-- START GIVEN DATA --

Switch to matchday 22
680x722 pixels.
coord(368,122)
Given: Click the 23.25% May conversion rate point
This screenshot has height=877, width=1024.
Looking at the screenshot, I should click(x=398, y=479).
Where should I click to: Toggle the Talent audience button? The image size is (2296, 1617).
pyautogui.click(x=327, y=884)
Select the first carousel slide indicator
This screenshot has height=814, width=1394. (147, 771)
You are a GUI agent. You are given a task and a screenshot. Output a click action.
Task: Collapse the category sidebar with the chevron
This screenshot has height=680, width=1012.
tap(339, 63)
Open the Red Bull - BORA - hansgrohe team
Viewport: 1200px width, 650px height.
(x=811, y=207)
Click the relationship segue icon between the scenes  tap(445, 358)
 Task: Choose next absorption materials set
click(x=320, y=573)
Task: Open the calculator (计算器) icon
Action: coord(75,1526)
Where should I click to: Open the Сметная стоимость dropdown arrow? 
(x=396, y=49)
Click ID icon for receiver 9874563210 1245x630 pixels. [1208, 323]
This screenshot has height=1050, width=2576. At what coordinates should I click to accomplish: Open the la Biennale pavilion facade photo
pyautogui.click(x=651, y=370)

-- END GIVEN DATA --

» EXERCISE INSTRUCTIONS
Turn every line of the rows above into a numbered list, dropping any blank lines.

» THE OUTPUT
1. Switch to matchday 22
2. 680x722 pixels.
3. coord(368,122)
4. Given: Click the 23.25% May conversion rate point
5. This screenshot has height=877, width=1024.
6. Looking at the screenshot, I should click(x=398, y=479).
7. Where should I click to: Toggle the Talent audience button? The image size is (2296, 1617).
8. pyautogui.click(x=327, y=884)
9. Select the first carousel slide indicator
10. This screenshot has height=814, width=1394. (147, 771)
11. You are a GUI agent. You are given a task and a screenshot. Output a click action.
12. Task: Collapse the category sidebar with the chevron
13. This screenshot has height=680, width=1012.
14. tap(339, 63)
15. Open the Red Bull - BORA - hansgrohe team
16. Viewport: 1200px width, 650px height.
17. (x=811, y=207)
18. Click the relationship segue icon between the scenes  tap(445, 358)
19.  Task: Choose next absorption materials set
20. click(x=320, y=573)
21. Task: Open the calculator (计算器) icon
22. Action: coord(75,1526)
23. Where should I click to: Open the Сметная стоимость dropdown arrow? 
24. (x=396, y=49)
25. Click ID icon for receiver 9874563210 1245x630 pixels. [1208, 323]
26. This screenshot has height=1050, width=2576. At what coordinates should I click to accomplish: Open the la Biennale pavilion facade photo
27. pyautogui.click(x=651, y=370)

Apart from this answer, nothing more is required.